-- What you will do --
Everything from the line containing "Open the @manedwolfy handle link" through the last line of the data below is to be retyped exactly, apart from the pictures.

(Material for this task begins)

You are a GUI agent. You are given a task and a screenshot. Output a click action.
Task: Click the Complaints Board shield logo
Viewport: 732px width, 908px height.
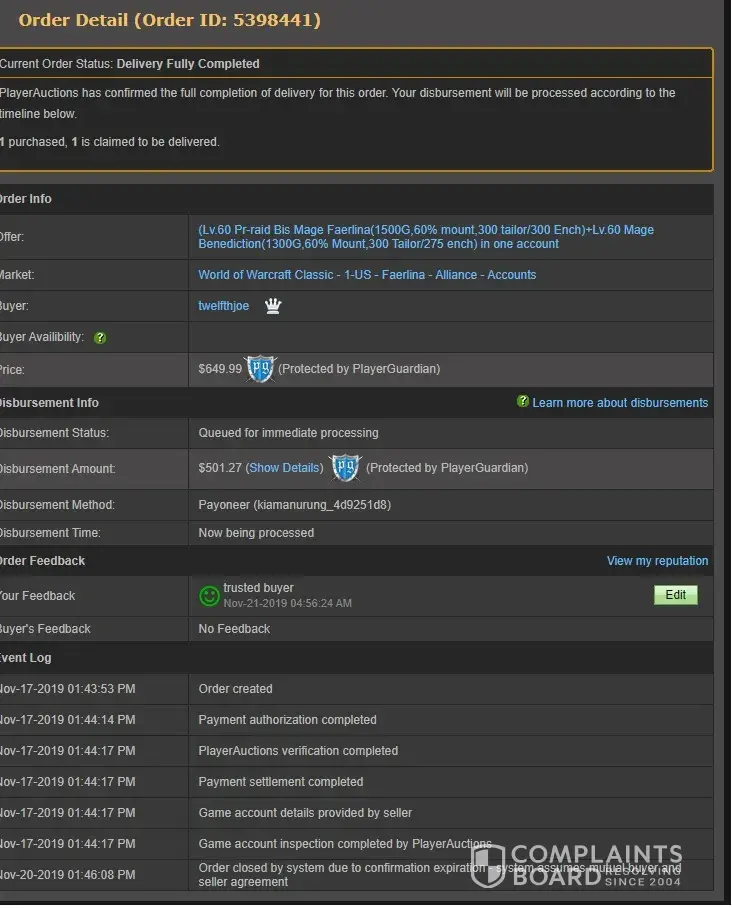(488, 865)
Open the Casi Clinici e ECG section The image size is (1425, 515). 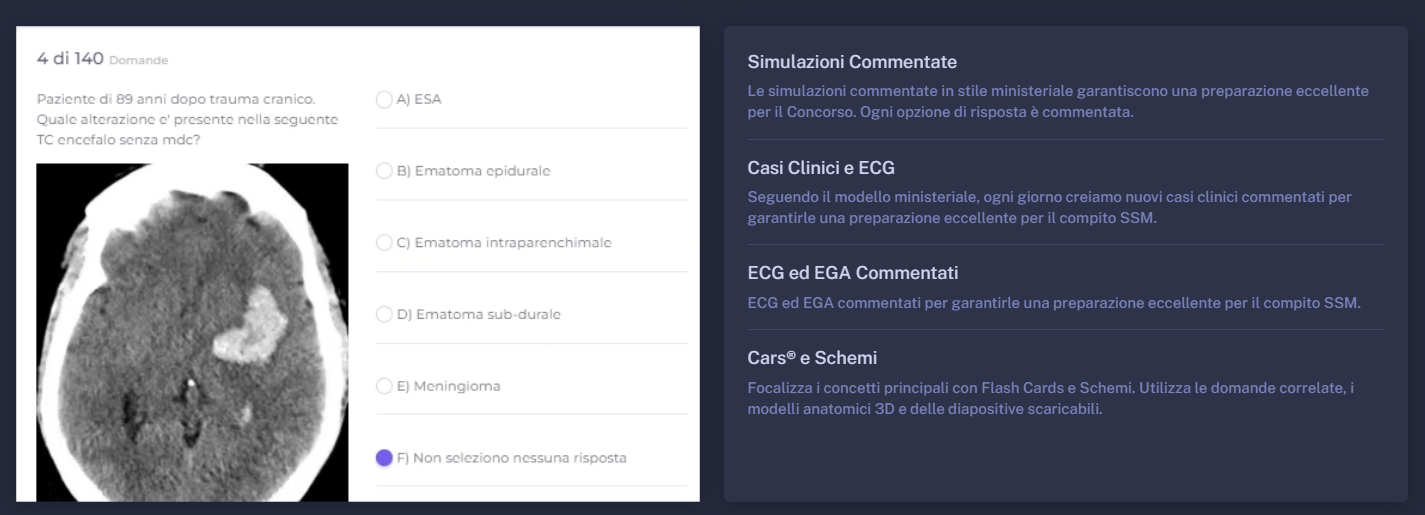pyautogui.click(x=821, y=167)
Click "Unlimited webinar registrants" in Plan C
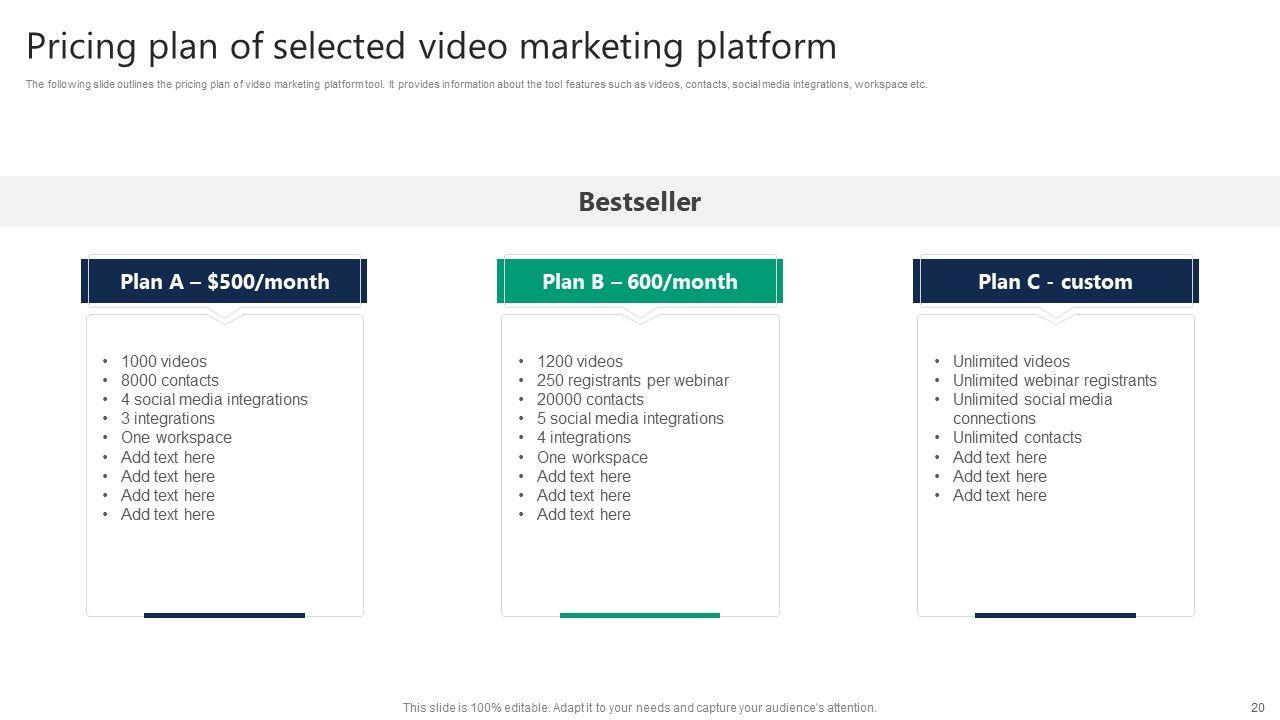This screenshot has height=720, width=1280. point(1054,380)
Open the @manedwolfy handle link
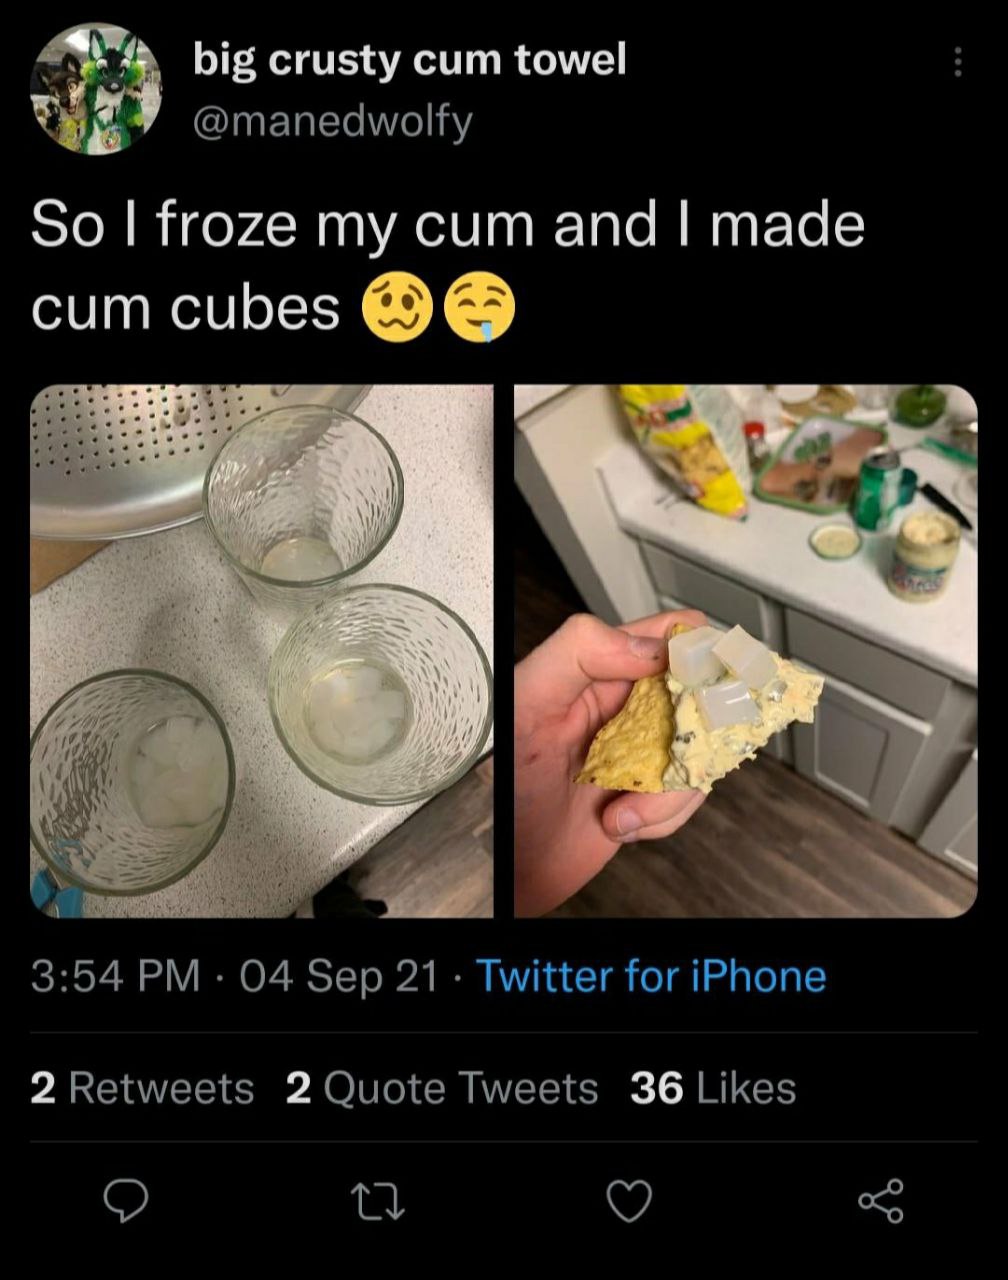The width and height of the screenshot is (1008, 1280). click(332, 122)
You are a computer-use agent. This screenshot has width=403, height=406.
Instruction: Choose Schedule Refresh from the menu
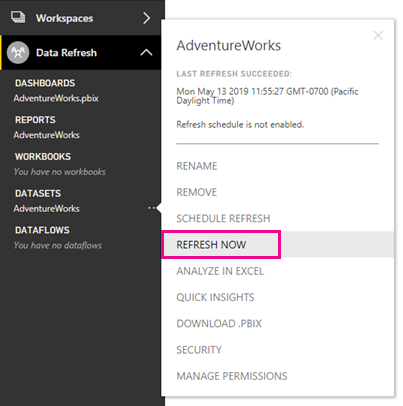[223, 218]
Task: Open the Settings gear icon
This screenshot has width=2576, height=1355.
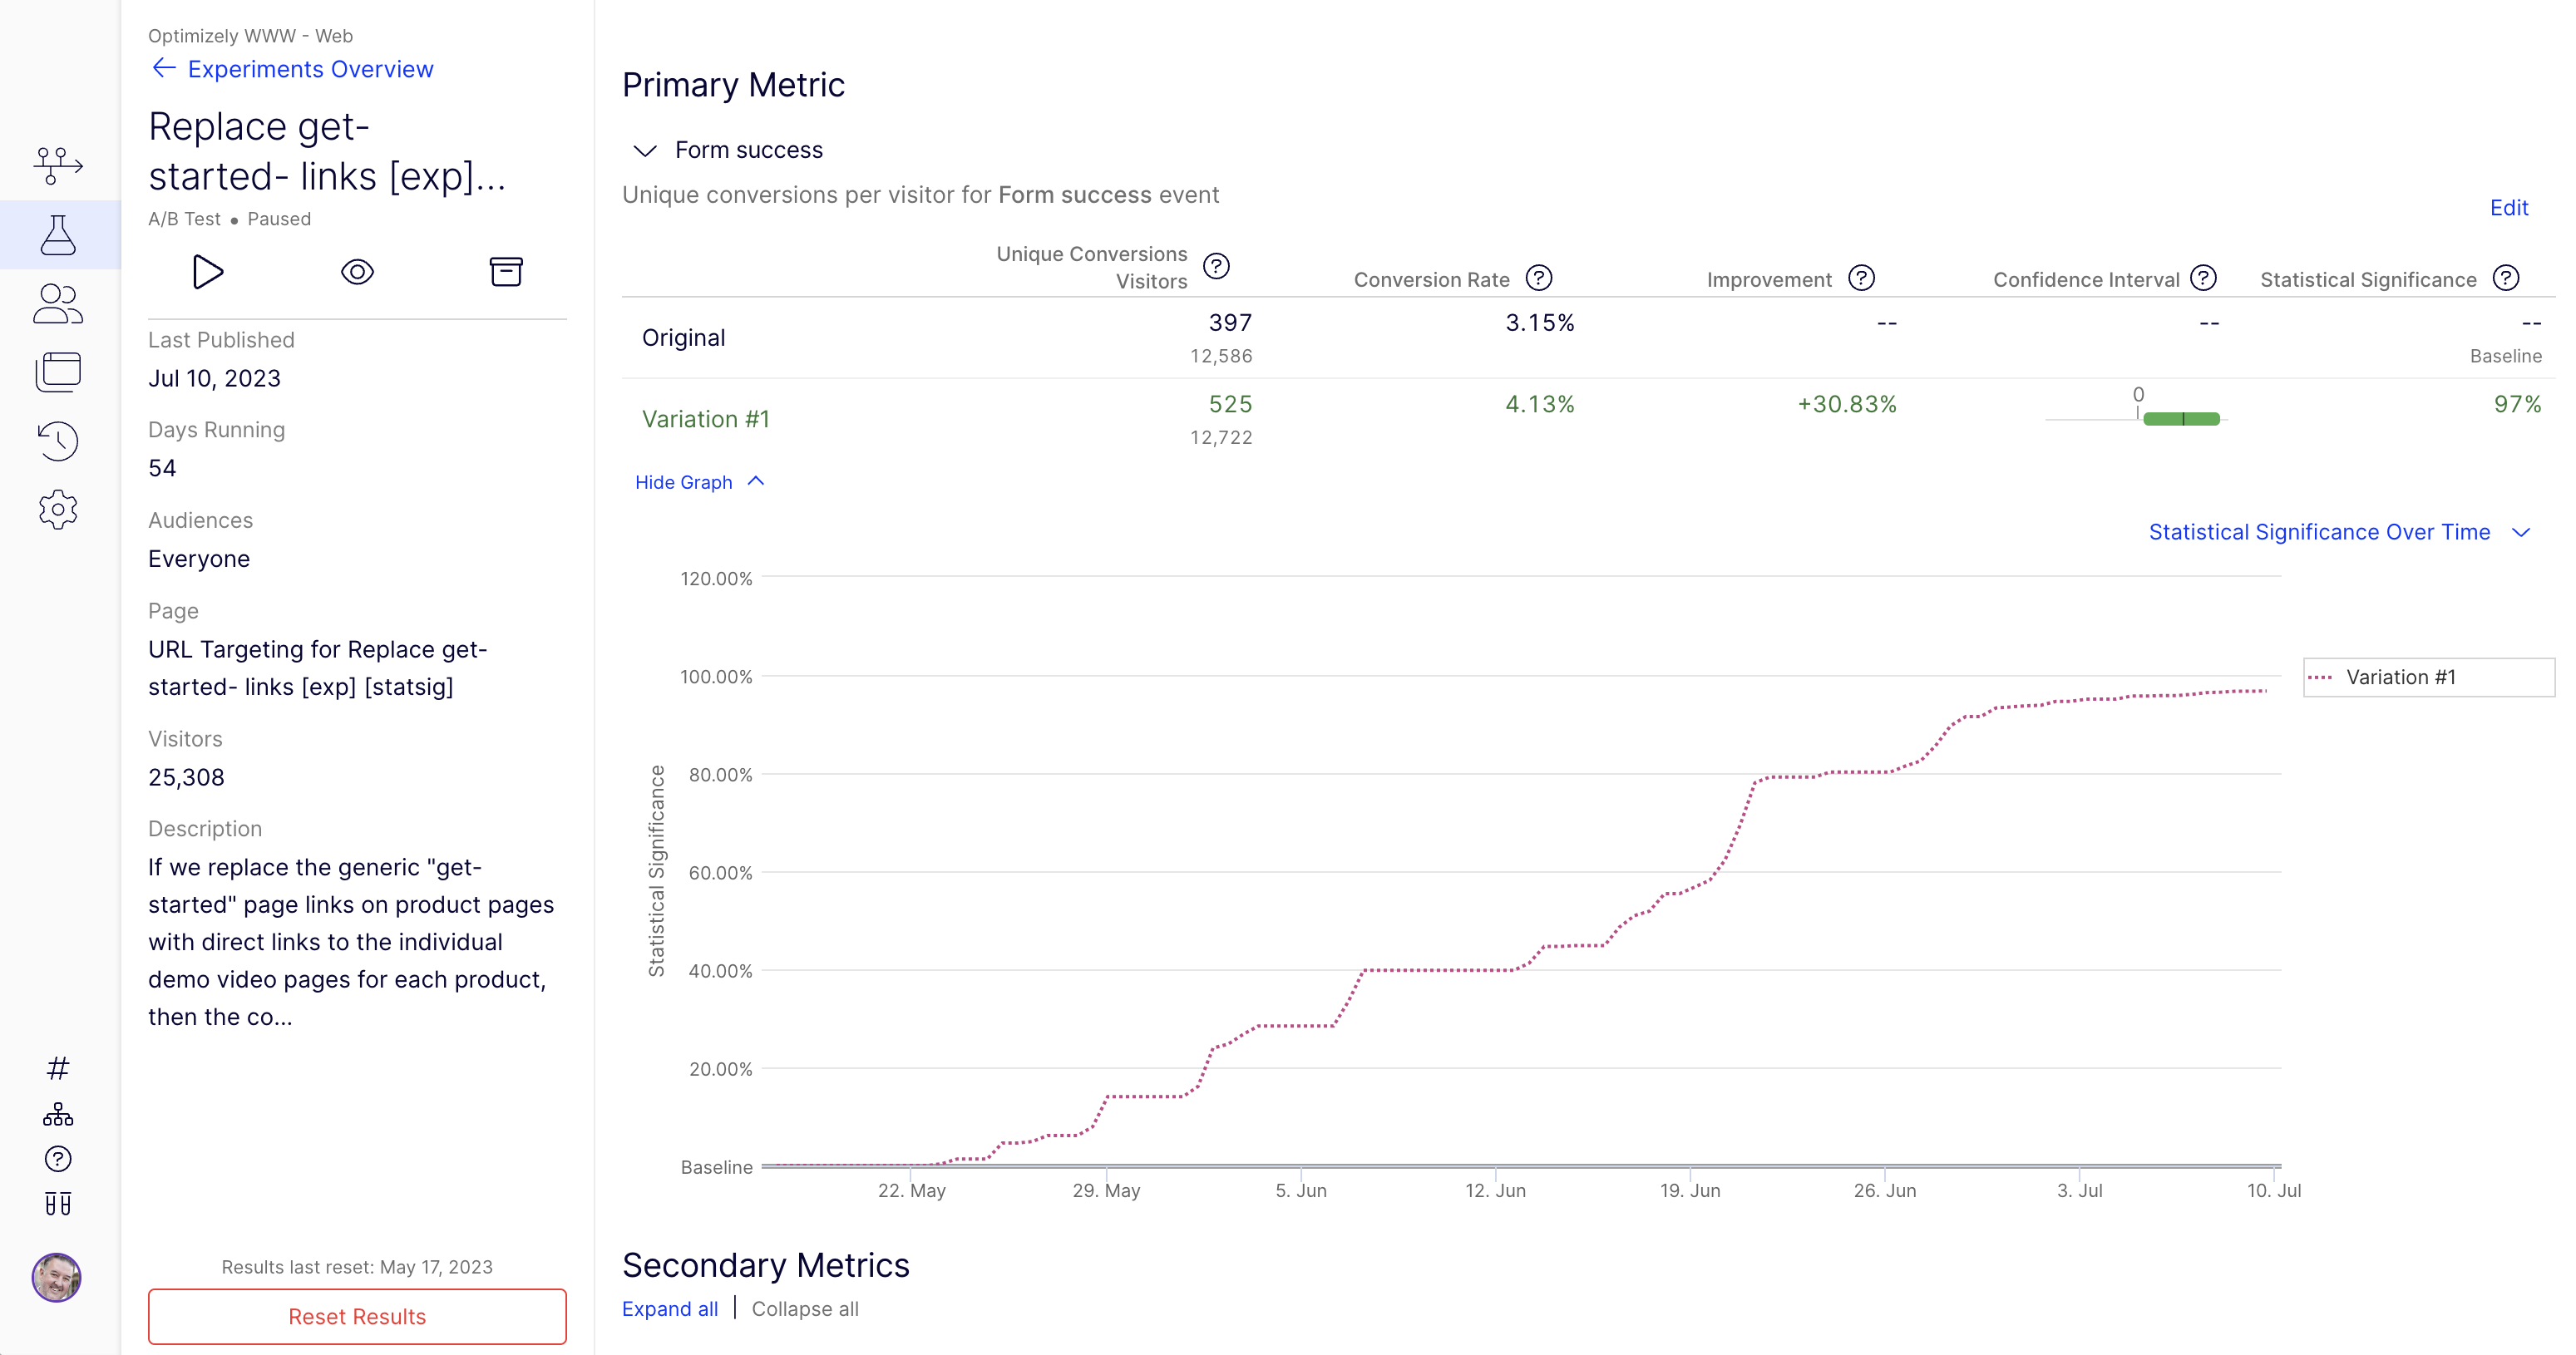Action: (58, 510)
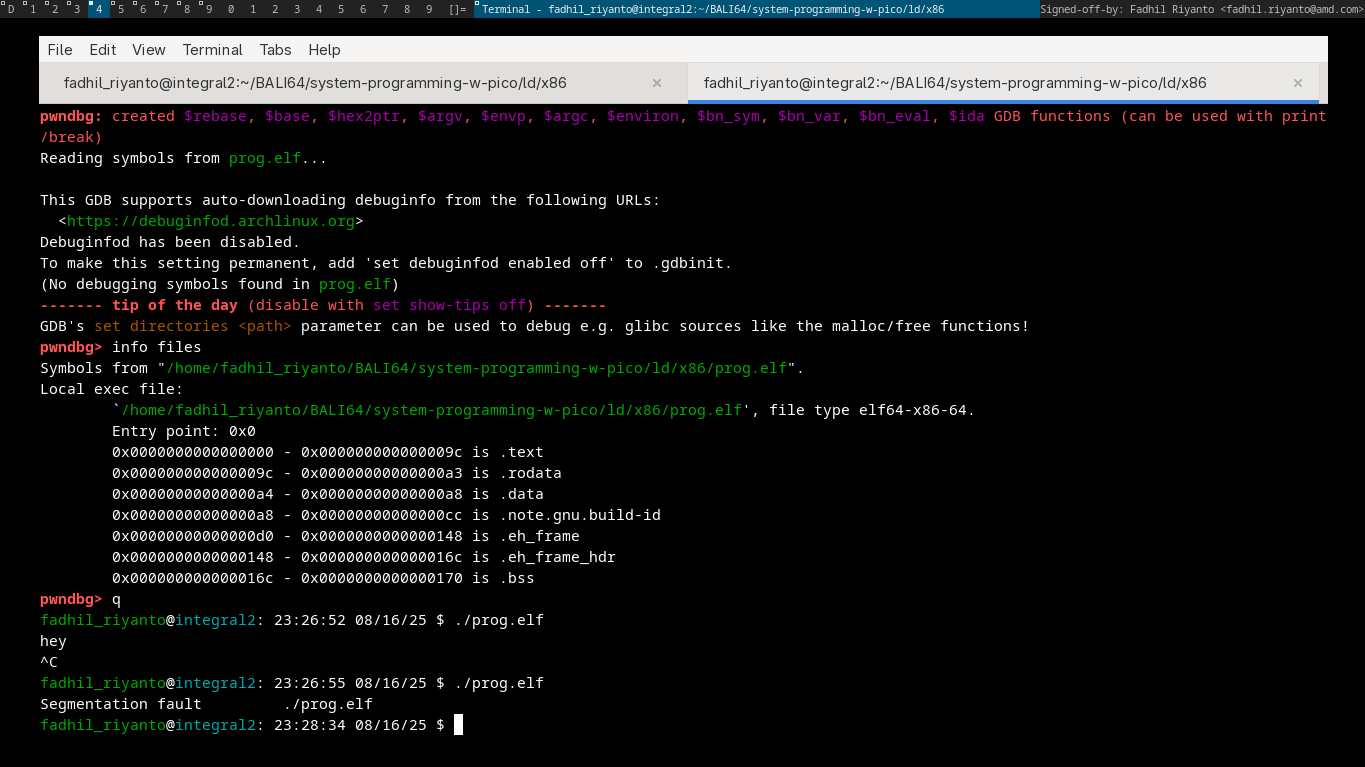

(Material for this task ends)

-- Written reply --
Open the @manedwolfy handle link
The width and height of the screenshot is (1008, 1280). click(332, 122)
You are a computer-use agent. This screenshot has width=403, height=406.
Instruction: Choose Schedule Refresh from the menu
[223, 218]
Task: Open the Settings gear icon
This screenshot has width=2576, height=1355.
Action: (58, 510)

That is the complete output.